Here, in Paris, where traffic makes Sheikh Zayed Road seem positvely free-flowing, motorcycle taxis proliferate.
The joy of Parisian motorcycle taxis
Like most motorcyclists, I don't like riding on the back of a bike. In fact, I outright hate it. Maybe it's because, after years of two-wheeling, we've seen the damage even a minor riding error can wreak. Perhaps it's that we've seen enough rubes who claim to be competent bikers to seriously question licensing standards. Or maybe it's just because all motorcyclists are control freaks, the reason that we love biking so much is that we are in command of our two-wheeled adventure against nature, tarmac and ill-piloted automobiles.
Whatever the case, I haven't been on the back of a bike in … well, to be honest, it's been so long since I've ridden pillion that I've completely forgotten the circumstances. And until recently, I couldn't imagine what circumstance would ever entice me onto the back of a bike again.

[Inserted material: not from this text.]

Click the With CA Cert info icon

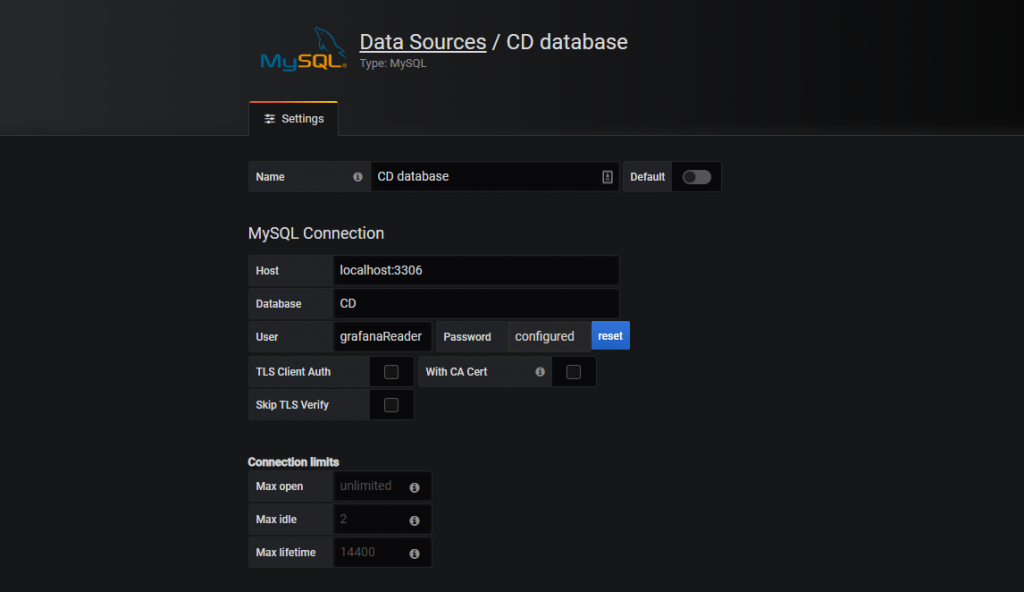click(540, 372)
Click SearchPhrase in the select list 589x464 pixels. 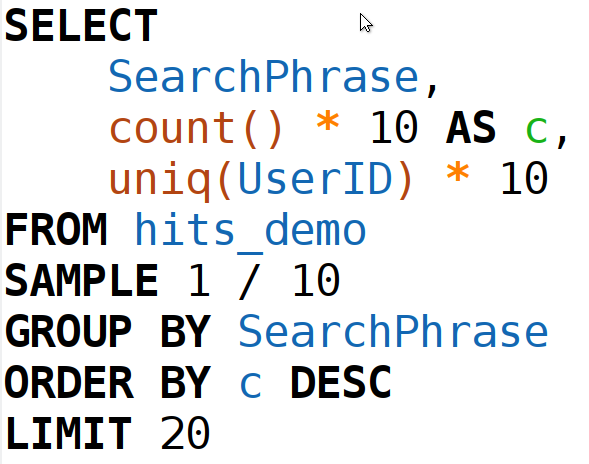[x=264, y=77]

Until I met Parisian traffic. Rush hour in Paris is to understand automotive paralysis first-hand. Narrow streets, an absolute maze for a roadway system and the typical Gallic propensity to never give an inch, even when it's in your best interest, results in traffic where the horn sees more use than the accelerator. In other words, if you absolutely, positively need to be on the other side of town quickly, you'd better own a helicopter.

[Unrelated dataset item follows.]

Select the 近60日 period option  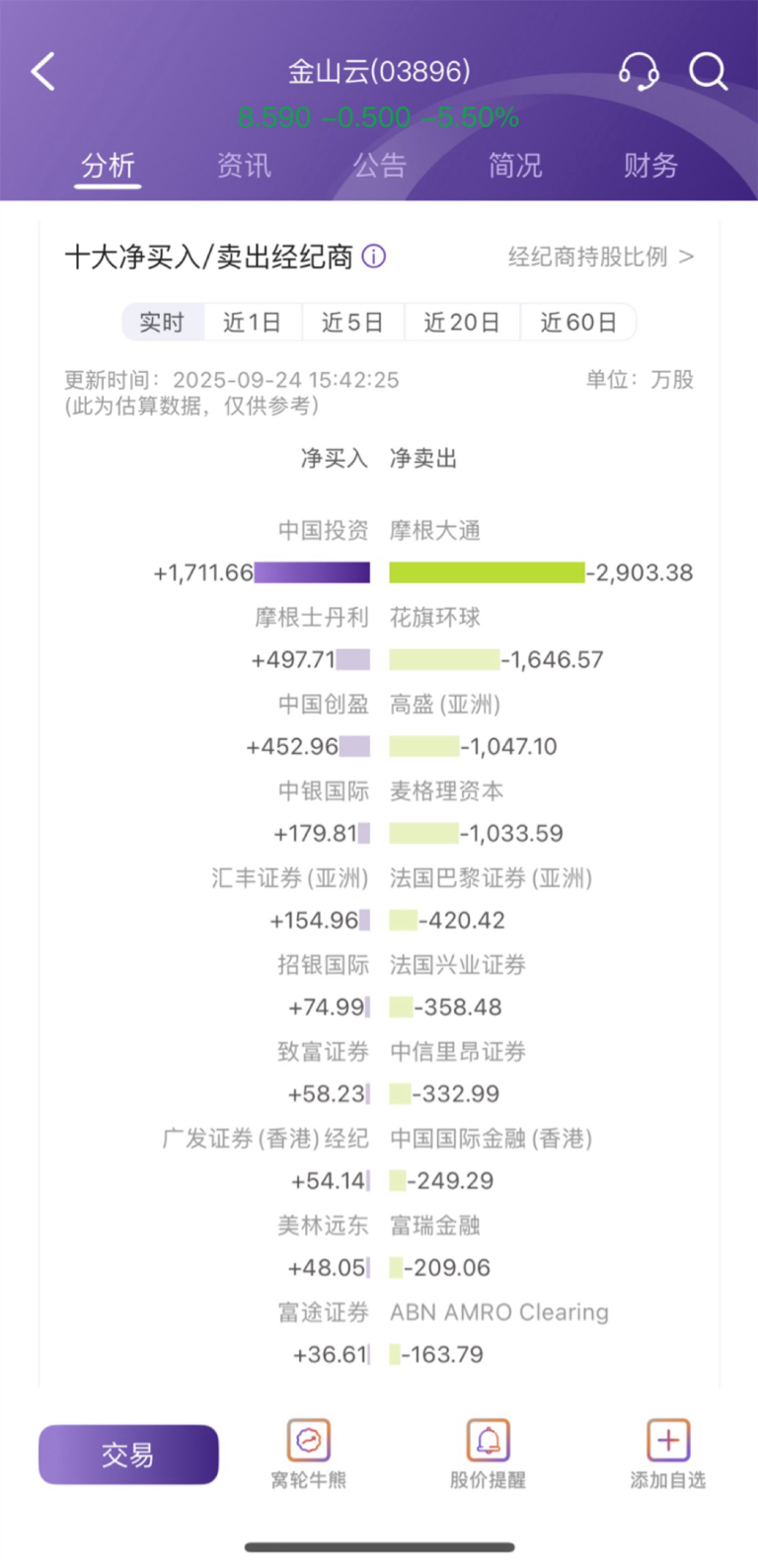coord(578,322)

Or ring up a motorcycle taxi. Here, in Paris, where traffic makes Sheikh Zayed Road seem postively free-flowing, motorcycle taxis proliferate. Traffic in Paris is indeed so congested that the locals would rather sit on the back of a motorcycle, yes often in their business suit or very stylish jupe, rather than face what is the slowest traffic crawl in the entire developed world.
The advantage is obvious; while four-wheeled cabs idle in traffic, their two-wheeled competition squeezes and meanders through traffic like a hot knife through butter. My conducteur, Franck Bougaud, estimates that, while it takes a Renault about an hour to trickle from Orly Airport to downtown, his Honda Gold Wing (his company, La Francilienne du Taxi Moto, uses nothing but Wings) can do it in 20 minutes.
Speaking from experience, I can see how. It does take a couple of minutes to get suited up. Bougaud - and I assume other cabbies - hands over a helmet (with hairnet), a Gore-Tex jacket with armour and a state-of-the-art Spidi air bag vest (which he tethers to the bike; don't get off till he tells you to). There's even a bike-mounted, lined Gore-Tex blanket to protect your legs from the elements (and beskirted ladies' legs from prying eyes). But once ensconced in the hedonistic-by-two-wheel-standards confines of the Wing's rear seat, time, with Bougaud its master, flies.
The 20-year-veteran proves a masterful hand at wielding a fully laden Gold Wing on the cobblestones and alleyways of Paris. And, indeed, we arrive at my destination in half the time that it had taken a day earlier. Nor was the time savings a result of hare-brained riding. Bougaud was fairly conservative, generally taking no greater risks than I would have myself, although there were a couple of instances where I might not have levered between cars quite at Bougaud's speed.
It doesn't seem to bother Parisians. Although most of Bougaud's clientele is male, females now make up almost one quarter of his passengers, and the number is growing.
Still need further convincing that European motorcycling is mainstream? Unlike safety-obsessed North Americans, Parisians obviously value time over protective steel cocoons and creature comforts because, as Bougard happily writes out my receipt, I see that motorcycle taxis cost about 25 per cent more than the four-wheeled variety. And business is brisk.